**Material provided**.
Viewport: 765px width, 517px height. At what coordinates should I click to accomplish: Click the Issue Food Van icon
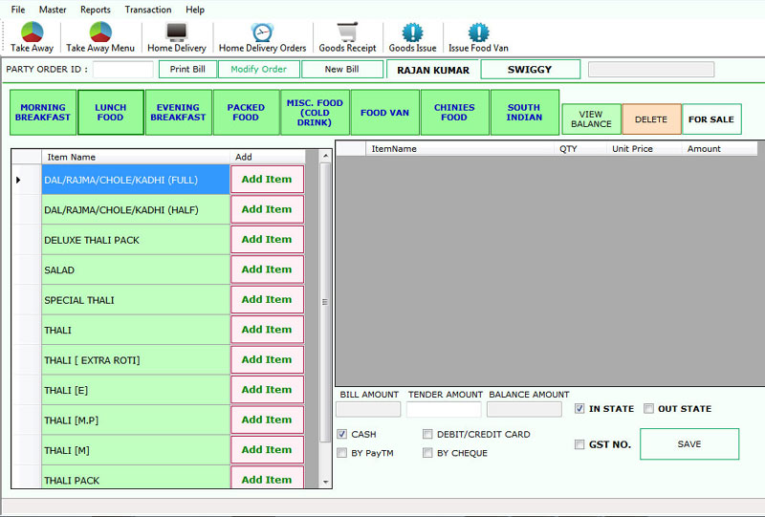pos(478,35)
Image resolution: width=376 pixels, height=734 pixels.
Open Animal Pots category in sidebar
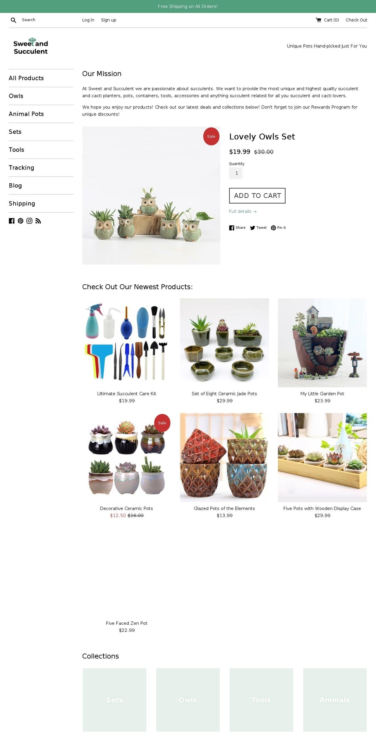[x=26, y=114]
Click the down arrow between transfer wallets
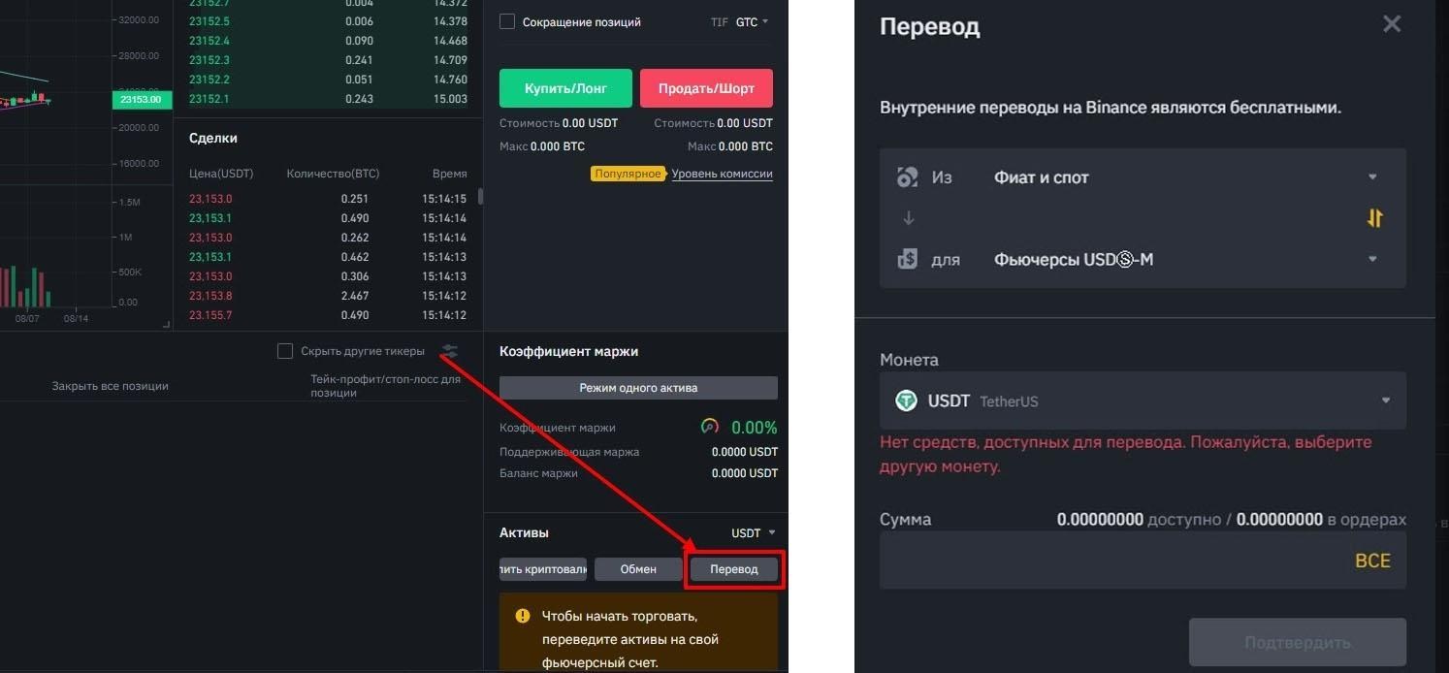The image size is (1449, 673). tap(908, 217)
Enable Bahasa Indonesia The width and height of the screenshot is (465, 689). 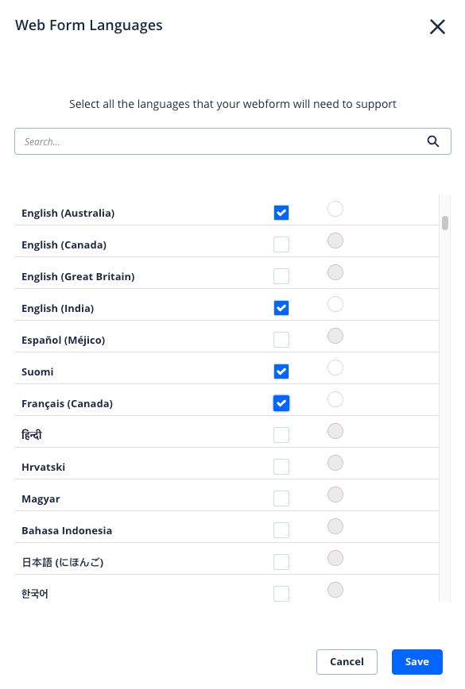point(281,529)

...

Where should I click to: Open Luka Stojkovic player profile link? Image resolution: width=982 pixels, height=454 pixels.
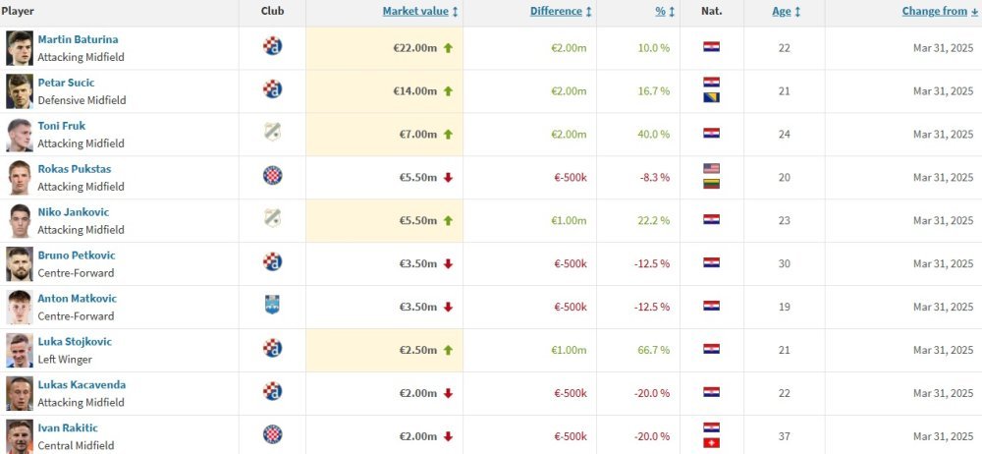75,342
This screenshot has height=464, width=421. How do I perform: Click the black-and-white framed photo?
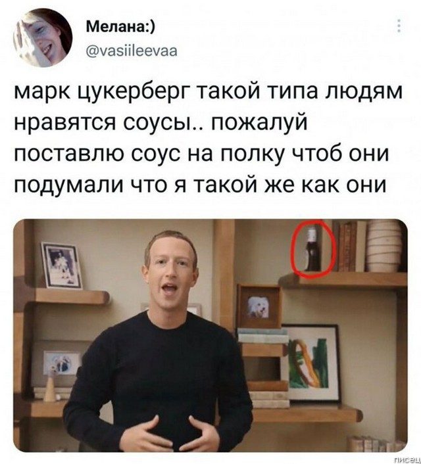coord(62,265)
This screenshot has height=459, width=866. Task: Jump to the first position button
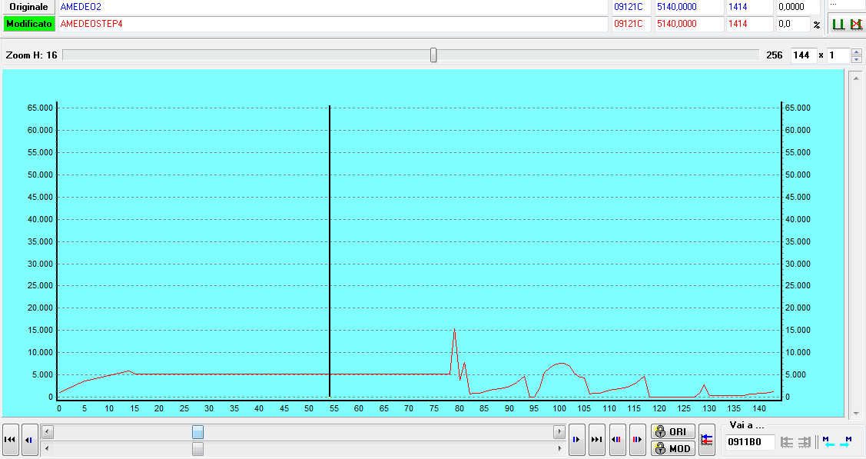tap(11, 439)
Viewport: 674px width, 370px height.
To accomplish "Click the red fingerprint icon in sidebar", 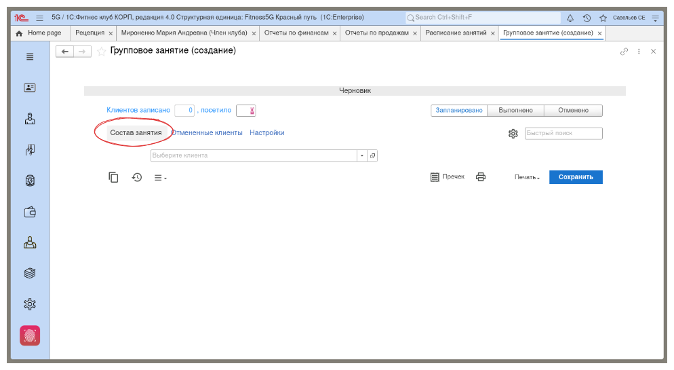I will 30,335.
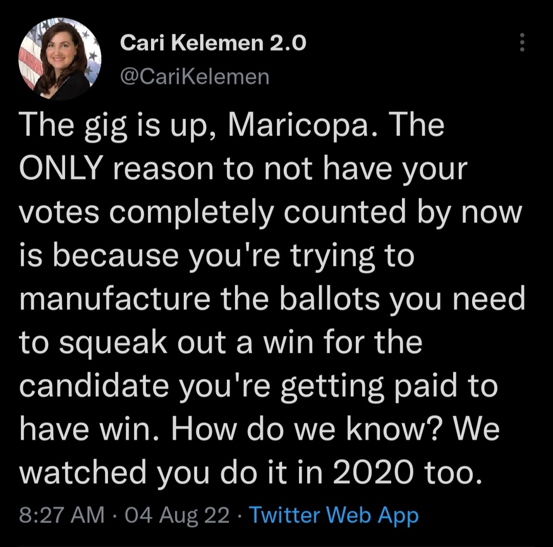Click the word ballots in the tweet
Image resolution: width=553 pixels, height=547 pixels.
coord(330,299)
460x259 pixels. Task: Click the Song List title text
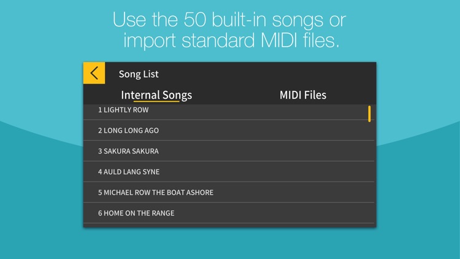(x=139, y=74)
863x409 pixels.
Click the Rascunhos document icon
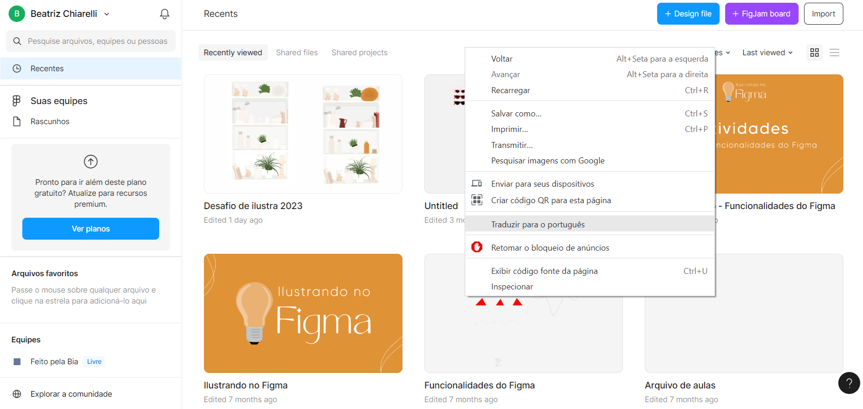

**What this task involves**. Whatever else the listing above holds, retype exactly only the lines from the one containing "863x409 pixels." to the one containing "Click the Rascunhos document icon", both ends kept.

**Answer section**.
863x409 pixels.
Click the Rascunhos document icon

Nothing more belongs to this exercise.